Fedweek

OPM has opened the door for FEHB carriers to propose new benefits that are not offset by cost reductions in the same plan option, an exception to its long-standing policy that additional benefits must be “cost neutral.”

OPM said that while cost neutrality remains a general principle, for plan year 2020 it will “entertain proposals that are not cost-neutral in the current year within a single plan option, if the carrier can show a strategy to achieve cost-neutrality within that option and eventual savings in the near-term future (i.e., within three years). In addition, we will entertain proposals to provide greater value to enrollees with Medicare coverage without concern for cost neutrality.”

Further, “carrier proposals may include benefit enhancements in one plan option that are offset by reductions in another of that carrier’s plan options to achieve cost-neutrality. Carriers must still maintain a meaningful difference between plan options,” it said in the annual “call letter” to insurance companies.

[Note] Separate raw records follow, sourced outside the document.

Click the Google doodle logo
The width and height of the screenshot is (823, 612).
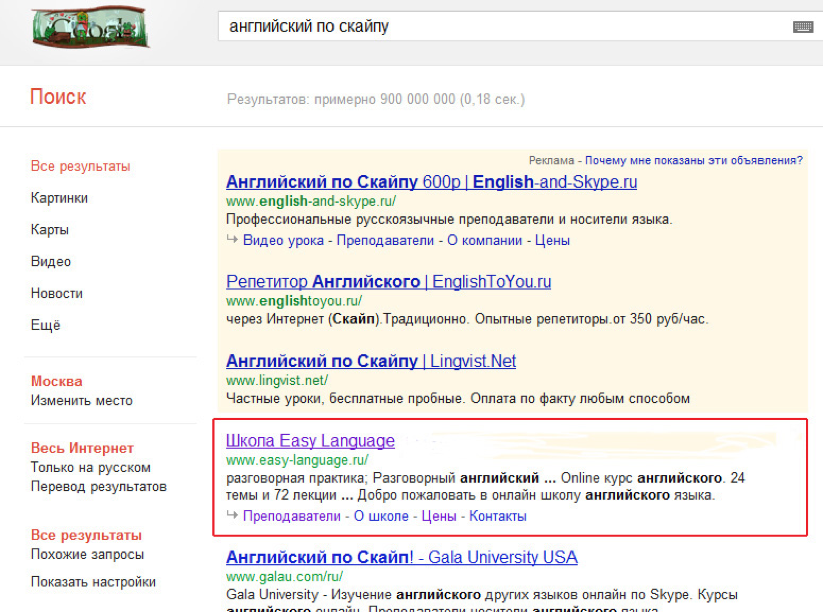click(88, 28)
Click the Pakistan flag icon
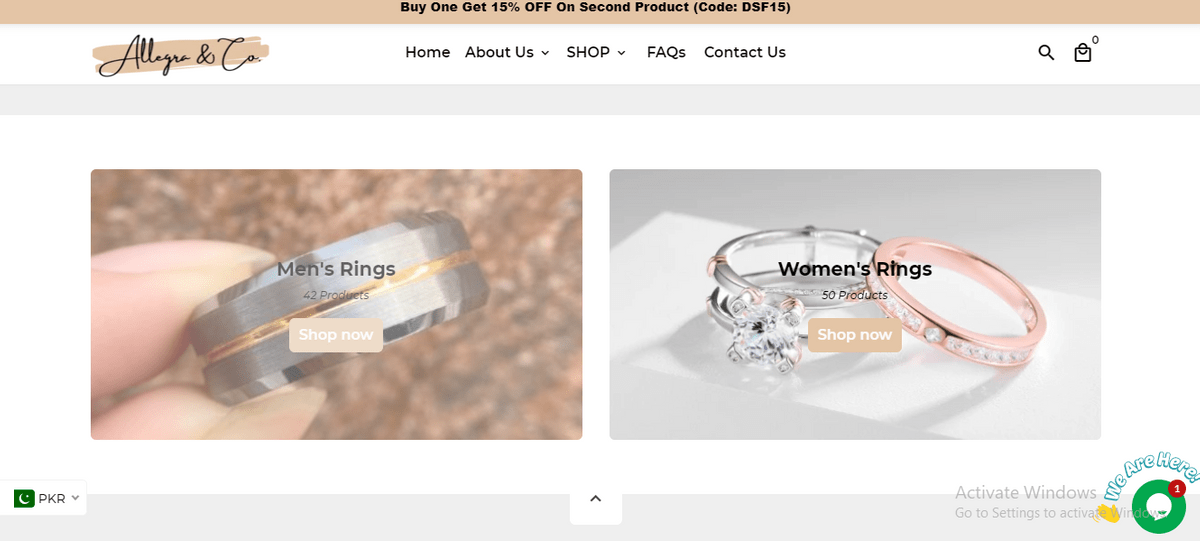 pyautogui.click(x=24, y=498)
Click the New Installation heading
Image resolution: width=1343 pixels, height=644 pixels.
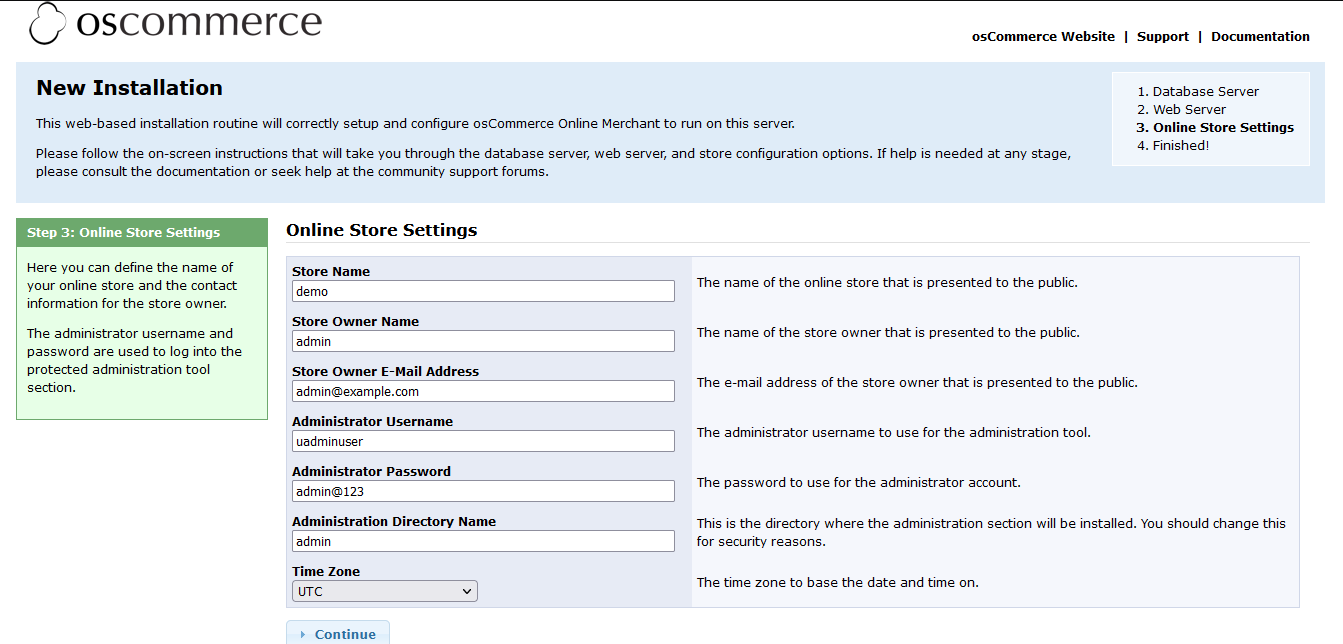point(129,88)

The call letter outlines the terms of the FEHB program for the upcoming calendar year and starts the annual process of negotiations between OPM and the carriers that results in the announcement each autumn of plan terms and premiums, followed by the open season for changing health insurance coverage.

OPM long has used the cost-neutrality requirement as one of its strategies to hold down premium increases in the program, but leading to complaints from some enrollees that the program is slow to add coverage for new developments in health care.

The letter also once again emphasizes other long-running strategies including controls on prescription drug costs—which make up 27 percent of total program costs—and incentives for enrollees to use healthy-living benefits. In the former category, for example, it tells them to renew their emphasis on using generic drugs rather than brand-name drugs, and to use less expensive options among high-cost specialty drugs. In the latter category, for example, it tells them to “re-invigorate messaging about the tobacco cessation benefit” and make clear that programs to quit e-cigarettes are covered; and to make sure they are consistently providing a list of preventive care benefits without out-of-pocket costs to the enrollee.

Other provisions of the letter include encouraging carriers to make mental health services more readily available, including through expanded tele-health services in areas lacking in providers and further restrictions on the dispensing of opioids.